How multicellular organisms assess and control their size is a fundamental question in biology, yet the molecular and genetic mechanisms that control organ or organism size remain largely unsolved. The freshwater polyp Hydra demonstrates a high capacity to adapt its body size to different temperatures. Here we identify the molecular mechanisms controlling this phenotypic plasticity and show that temperature-induced cell number changes are controlled by Wnt- and TGF-ß signaling. Further we show that insulin-like peptide receptor (INSR) and forkhead box protein O (FoxO) are important genetic drivers of size determination controlling the same developmental regulators. Thus, environmental and genetic factors directly affect developmental mechanisms in which cell number is the strongest determinant of body size. These findings identify the basic mechanisms as to how size is regulated on an organismic level and how phenotypic plasticity is integrated into conserved developmental pathways in an evolutionary informative model organism.

Apoptosis in Hydra: function of HyBcl-2 like 4 and proteins of the transmembrane BAX inhibitor motif (TMBIM) containing family.
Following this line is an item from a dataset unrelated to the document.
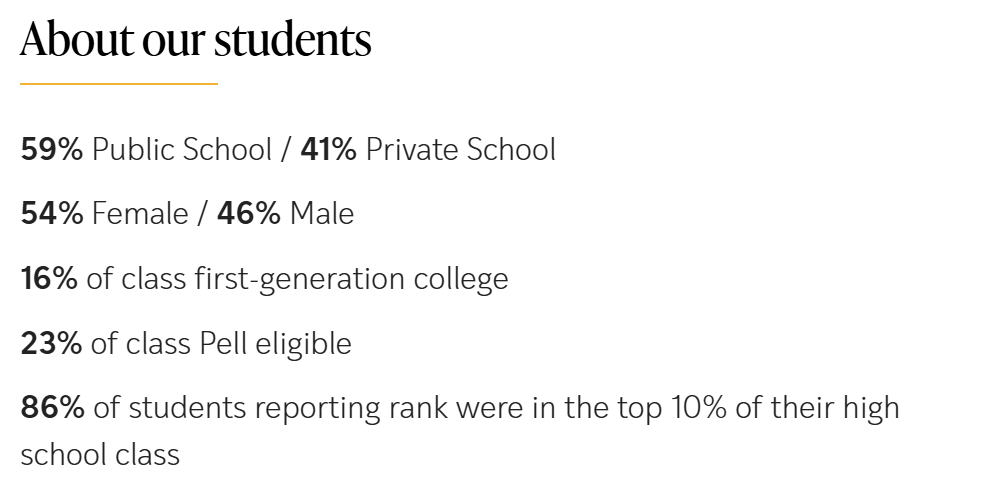Click the orange line under the heading
1008x498 pixels.
pyautogui.click(x=118, y=84)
Mechanisms of programmed cell death differ between animals, plants and fungi. In animals, apoptotic cell death depends on caspases and Bcl-2 family proteins. These protein families are only found in multicellular animals, including cnidarians, insects and mammals. In contrast, members of the TMBIM-family of transmembrane proteins are conserved across all eukaryotes. Sequence comparisons of cell death related proteins between phyla indicate strong conservation of the genes involved. However, often it is not known whether this is paralleled by conservation of function. Here we present the first study to support an anti-apoptotic function of Bcl-2 like proteins in the cnidarian Hydra within a physiological context. We used transgenic Hydra expressing GFP-tagged HyBcl-2-like 4 protein in epithelial cells. The protein was localised to mitochondria and able to protect Hydra epithelial cells from apoptosis induced by either the PI(3) kinase inhibitor wortmannin or by starvation. Moreover, we identified members of the TMBIM-family in Hydra including HyBax-Inhibitor-1, HyLifeguard-1a and -1b and HyLifeguard 4. Expressing these TMBIM-family members in Hydra and human HEK cells, we found HyBax-inhibitor-1 protein localised to ER-membranes and HyLifeguard-family members localised to the plasma membrane and Golgi-vesicles. Moreover, HyBax-inhibitor-1 protected human cells from camptothecin induced apoptosis. This work illustrates that the investigated Bcl-2- and TMBIM-family members represent evolutionarily conserved mitochondrial, ER, Golgi and plasma membrane proteins with anti-apoptotic functions. The participation of ER and Golgi proteins in the regulation of programmed cell death might be a very ancient feature.